In Progress
Unit 1, Lesson 21
In Progress

Binary Mode

Video transcript & code

The other day I took some Ruby code that I wrote on a Linux system, and started running it on a Windows box. Pretty quickly, I ran into an error:

marshal data too short

This error occurred as the program was reading some saved cache data from an earlier run.

This error is representative of one of the most common problems programmers run into when porting a program from UNIX-like systems to Windows.

While it's not immediately obvious, the source of this error can be traced back to the way different operating systems represent line endings.

As you may recall if you watched episode #468, most computer operating systems adopted the ASCII standard for representing plain text. But ASCII had no standardized, abstract character for representing the separation between two lines. Instead, it had a selection of control codes that were used to signal teleprinters to do various physical actions.

In particular, the principle control codes associated with line endings were:

  • ASCII code 10, known as "Line Feed", or "LF" for short; and
  • ASCII code 13, known as "Carriage Return", or "CR" for short.
ASCII Code Name Meaning
10 Line Feed (LF) Advance paper roll
13 Carriage Return (CR) Return print head to start

Even as most operating systems standardized on ASCII character codes, they settled on different combinations of the CR and LF codes for their standard text file line endings.

Some standardized on a CR followed by an LF; some went with just an LF or a CR alone; and a few special cases even used an LF followed by CR.

Characters OSes
CR+LF CP/M, MS-DOS, Windows, OS/2, Palm, Symbian, Atari TOS
LF Multics, UNIX, BSD, Amiga, BeOS, OS X, macOS
CR Commodore, ZX Spectrum, TRS-80, Apple II, Mac OS
LF+CR Print spooler for Acorn BBC and RISC OS

Imagine what it would be like if we had to deal with this proliferation of text file conventions in our code.

For instance, let's say we had the simple task of writing a series of verses to a file. Here's a program to do that in Ruby.

For Windows-based builds of Ruby, it picks a CR+LF separator, which are represented in Ruby strings by the escape sequences \r and \n.

For UNIX-type builds of Ruby, it goes with just a linefeed.

lines = ["'Twas brillig, and the slithy toves",
         "Did gyre and gymbal in the wabe:",
         "All mimsy were the borogroves,",
         "And the mome raths outgrabe."]

separator = case RUBY_PLATFORM
            when /cygwin|mswin|mingw/
              "\r\n"
            when /darwin|linux|freebsd/
              "\n"
            else fail "I don't know that platform: #{RUBY_PLATFORM}"
            end

output = lines.join(separator)

And actually, this program doesn't even get around to writing the file; it just fills in the correct separators for certain Windows and UNIX-like builds.

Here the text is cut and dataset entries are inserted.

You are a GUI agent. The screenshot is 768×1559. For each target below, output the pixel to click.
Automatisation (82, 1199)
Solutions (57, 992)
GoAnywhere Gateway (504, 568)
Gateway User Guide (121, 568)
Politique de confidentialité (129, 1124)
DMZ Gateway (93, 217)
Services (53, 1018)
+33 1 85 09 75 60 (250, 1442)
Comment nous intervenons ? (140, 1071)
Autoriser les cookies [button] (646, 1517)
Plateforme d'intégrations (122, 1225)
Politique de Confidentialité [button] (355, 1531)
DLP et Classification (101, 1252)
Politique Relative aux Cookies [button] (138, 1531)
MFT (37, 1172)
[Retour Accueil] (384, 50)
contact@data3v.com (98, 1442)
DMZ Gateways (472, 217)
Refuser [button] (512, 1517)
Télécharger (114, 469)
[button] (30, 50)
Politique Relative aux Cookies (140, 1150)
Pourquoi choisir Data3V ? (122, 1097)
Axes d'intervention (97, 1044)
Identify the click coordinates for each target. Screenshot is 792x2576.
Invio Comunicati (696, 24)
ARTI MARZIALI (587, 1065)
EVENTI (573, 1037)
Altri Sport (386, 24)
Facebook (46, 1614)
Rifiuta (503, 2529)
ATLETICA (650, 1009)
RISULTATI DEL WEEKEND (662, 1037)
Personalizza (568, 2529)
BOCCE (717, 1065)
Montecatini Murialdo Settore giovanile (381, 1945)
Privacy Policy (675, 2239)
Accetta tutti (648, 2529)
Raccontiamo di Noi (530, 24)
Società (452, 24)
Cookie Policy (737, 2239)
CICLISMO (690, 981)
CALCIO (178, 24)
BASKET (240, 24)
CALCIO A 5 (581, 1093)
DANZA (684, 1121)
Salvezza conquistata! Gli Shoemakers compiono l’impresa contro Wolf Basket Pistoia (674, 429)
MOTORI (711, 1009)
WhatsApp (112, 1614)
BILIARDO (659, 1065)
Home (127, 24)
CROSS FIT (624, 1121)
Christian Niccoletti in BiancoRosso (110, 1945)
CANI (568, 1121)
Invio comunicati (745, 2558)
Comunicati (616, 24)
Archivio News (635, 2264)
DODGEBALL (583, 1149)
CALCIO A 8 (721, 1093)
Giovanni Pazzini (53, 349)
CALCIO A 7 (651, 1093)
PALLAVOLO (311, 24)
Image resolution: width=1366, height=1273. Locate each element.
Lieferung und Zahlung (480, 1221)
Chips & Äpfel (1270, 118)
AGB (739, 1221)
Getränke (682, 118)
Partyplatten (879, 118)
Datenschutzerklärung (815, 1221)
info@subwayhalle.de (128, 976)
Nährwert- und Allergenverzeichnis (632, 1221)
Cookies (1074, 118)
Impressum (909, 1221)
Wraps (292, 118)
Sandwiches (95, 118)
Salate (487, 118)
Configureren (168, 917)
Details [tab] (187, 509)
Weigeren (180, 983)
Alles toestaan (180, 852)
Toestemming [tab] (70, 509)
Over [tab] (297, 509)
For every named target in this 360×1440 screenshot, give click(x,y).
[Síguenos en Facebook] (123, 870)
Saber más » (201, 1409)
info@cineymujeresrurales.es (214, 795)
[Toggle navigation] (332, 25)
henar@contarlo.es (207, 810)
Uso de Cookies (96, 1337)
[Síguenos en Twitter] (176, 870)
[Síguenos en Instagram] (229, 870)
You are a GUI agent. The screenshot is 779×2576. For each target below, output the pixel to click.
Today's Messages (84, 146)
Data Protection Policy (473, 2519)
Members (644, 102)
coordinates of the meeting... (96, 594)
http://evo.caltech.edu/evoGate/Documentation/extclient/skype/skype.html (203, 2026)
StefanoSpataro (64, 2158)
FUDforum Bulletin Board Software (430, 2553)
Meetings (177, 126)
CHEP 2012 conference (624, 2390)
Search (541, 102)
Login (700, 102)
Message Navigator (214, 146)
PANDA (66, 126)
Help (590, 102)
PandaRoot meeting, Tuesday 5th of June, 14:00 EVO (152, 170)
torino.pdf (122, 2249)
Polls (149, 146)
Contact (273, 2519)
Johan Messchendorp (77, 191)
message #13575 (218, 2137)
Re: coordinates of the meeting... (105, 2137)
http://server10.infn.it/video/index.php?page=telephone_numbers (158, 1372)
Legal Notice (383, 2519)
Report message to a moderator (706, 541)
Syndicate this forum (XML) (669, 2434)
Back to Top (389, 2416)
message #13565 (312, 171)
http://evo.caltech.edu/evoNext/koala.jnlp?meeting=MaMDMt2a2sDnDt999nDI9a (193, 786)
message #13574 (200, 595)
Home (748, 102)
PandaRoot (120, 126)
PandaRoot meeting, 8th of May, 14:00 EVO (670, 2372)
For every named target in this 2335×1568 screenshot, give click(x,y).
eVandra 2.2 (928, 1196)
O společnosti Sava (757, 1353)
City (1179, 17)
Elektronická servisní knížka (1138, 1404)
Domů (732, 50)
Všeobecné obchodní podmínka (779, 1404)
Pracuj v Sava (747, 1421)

Before you go and copy it, know that this case statement is woefully incomplete, and would not be remotely suitable for a widely-distributed program.

Fortunately, we don't have to worry about getting line-endings right on different operating systems. That's because Ruby was originally implemented in the C programming language, and it inherits C's approach to dealing with text file diversity.

Here's what that means. Internally, we use the linefeed character everywhere we want to represent a line separation.

Then we just write the file without any further ado.

The standard linefeed character is translated to the appropriate line separator for the current operating system, with no further intervention on our part.

We can see this if we compare the size of the data we wrote, to the size of the file on disk.

Let's run this program on a Windows machine.

lines = ["'Twas brillig, and the slithy toves",
         "Did gyre and gymbal in the wabe:",
         "All mimsy were the borogroves,",
         "And the mome raths outgrabe."]

output = lines.join("\n")

IO.write("jabberwocky.txt", output)
puts "Output length: #{output.size}"
puts "Size on disk: #{File.size('jabberwocky.txt')}"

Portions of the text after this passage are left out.